IEA Ungkap 40 Lebih Aset Energi Timur Tengah 'Rusak Parah'
News
23 March 2026 15:40

Ben Westcott - Bloomberg News
Bloomberg, Lebih dari 40 aset energi di sembilan negara di Timur Tengah telah mengalami kerusakan "parah atau sangat parah" akibat perang di kawasan tersebut, kata Direktur Eksekutif Badan Energi Internasional (IEA) Fatih Birol, yang berpotensi memperpanjang gangguan pada rantai pasokan global setelah konflik berakhir.

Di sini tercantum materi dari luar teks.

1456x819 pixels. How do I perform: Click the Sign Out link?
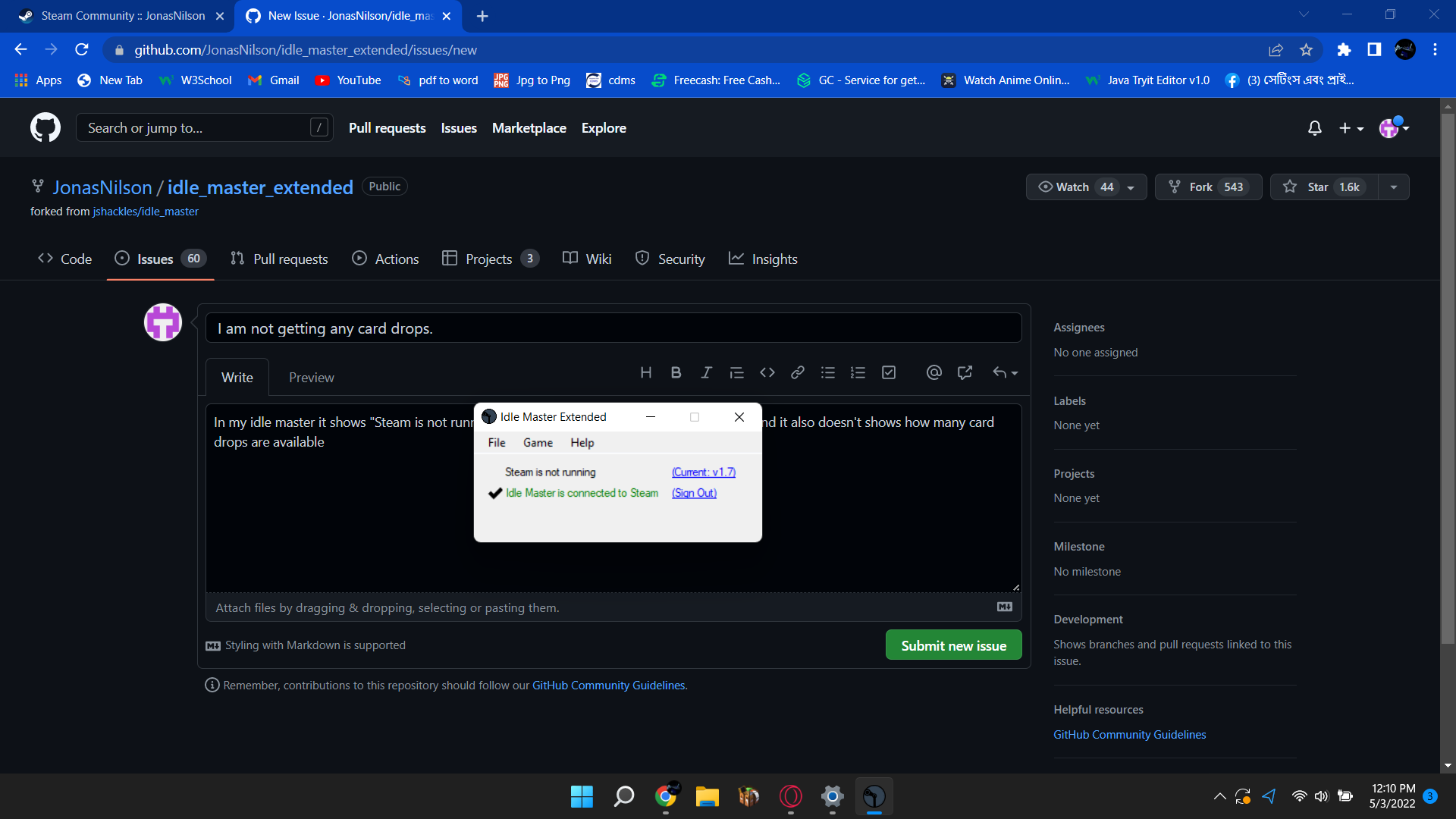tap(694, 493)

Kerusakan tersebut berarti akan membutuhkan waktu bagi ladang, kilang, dan pipa minyak untuk kembali beroperasi, kata Birol pada Senin di National Press Club Australia di ibu kota, Canberra.
Lebih dari tiga minggu konflik di Timur Tengah telah mengacaukan seluruh rantai pasokan energi, hampir menutup Selat Hormuz yang vital dan menyebabkan lonjakan harga minyak mentah, gas alam, dan bahan bakar.
Birol mengungkap dampak dari gangguan saat ini setara dengan dua krisis minyak besar pada tahun 1970-an dan krisis gas alam tahun 2022 setelah Rusia menginvasi Ukraina "jika semuanya digabungkan."